### Text
# Missing my friend...



## Danielle609 (Jun 18, 2011)

It has been 2 years since my last GSD was PTS. We got her when I was 13 and she was 10 when she went to the bridge. She was not perfect by any means, but I loved that Dog! She was timid, fearful, and had pannus. But she loved us! My parents made the decision to have her PTS because she bit my Uncle who she normally loved and my Mom though it was because of her eyes and her going blind. I had a child on the way and my sister had one. My Mom didn't trust her around the kids. I would, but she wasn't my dog at that point. Still makes me cry to this day 

She was very smart! She would open up cupboards, so my parents had to put a child lock on them. Didn't solve anything. She new the exact angle to wedge her nose to get it to open. Funny thing is, is that she would open it for our Golden so that she could get into the trash. When outside our fenced back yard she had to be leased, she could jump the fence with room to spare. We put her in the 7 foot kennel...she would climb the corner and fall over. She kept us on our feet. Constantly changing things to keep her safe. 

She was not a perfect dog, didn't have a great pedigree, but I loved her. Because of the GSD's I have had in the past I realize the importance of good breeding, but that doesn't mean you can't still love the "imperfect" ones 

Here is my Maci up at the cottage. Her last Summer









And taking a nap with my niece









Not really sure the point of this post...just missing my old friend. Wish she would have been around longer. I always had a dog growing up, and not having one now is very hard. I love my cats, but they just don't fill the void!


----------



## Stosh (Jun 26, 2010)

She was a beautiful girl.


----------



## Danielle609 (Jun 18, 2011)

Thanks Stosh. I loved her. I am going to be honest, if she didn't have temperment issues, she would have been the perfect dog. But either way she loved us too.


----------



## robinhuerta (Apr 21, 2007)

We love them for what they are...not for what they could be.......and in their eyes....we are ALL that can be....
I miss my friends too that have passed.....there is a special place in all of our hearts for them.


----------



## Daisy&Lucky's Mom (Apr 24, 2011)

I totally understand. my oldest has some temperment issues but she is mine and she doent seem to mind I had no idea what i was doing, she loves me. Your Maci sounds like she gave you a wild ride but looking at your pictures ,especially the one w. your neice she was a very specail dog. Im sorry for your loss and hope you start to smile and laugh more as you think of your girl.


----------



## Danielle609 (Jun 18, 2011)

exactly Robin! Love them all! And Daisy's mom, she was a trip! Lol!


----------



## dakotachloe (Dec 27, 2011)

My husband and I joke about the fact that Duncan, our GSD who we just lost in December, was quite dog aggressive, especially on a leash. Our Eskie, Chloe who is still with us, has quite the 'tude and is especially um... tenacious. But we loved them more than words can say. And hey, there are some days when I don't particularly like people, so Duncan was just following our lead!
Sorry you're missing your friend, I know we can all relate. BTW, she's gorgeous! Love that coloring, wow!!!


----------



## Wolfiesmom (Apr 10, 2010)

What a pretty girl! If all dogs were perfect specimens of their breed, there would be no individuals. In my opinion, that would be a shame. I lost my Chief 12 years ago,and I still miss him every day.


----------



## Warrior09 (May 8, 2011)

I feel the same void that you do..... Warrior I had for 13 years and he died my senior year of high school, i was torn apart when i got a call saying he passed. I still miss and wonder what he is doing in heaven and hopefully he will be waiting for me when my time comes. LOL warrior was a character though just like yours  I loved him more than words can express and miss him very very much. He was and will always be my best friend.


----------

### Material provided
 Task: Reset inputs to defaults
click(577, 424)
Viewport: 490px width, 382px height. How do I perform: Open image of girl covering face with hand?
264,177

### Instructions for the task
From the forum thread about a missed dog, write out again the part that opens with the words "Not really sure" and closes with "fill the void!", substituting "rabbits" for "cats".

### Solution for this exercise
Not really sure the point of this post...just missing my old friend. Wish she would have been around longer. I always had a dog growing up, and not having one now is very hard. I love my rabbits, but they just don't fill the void!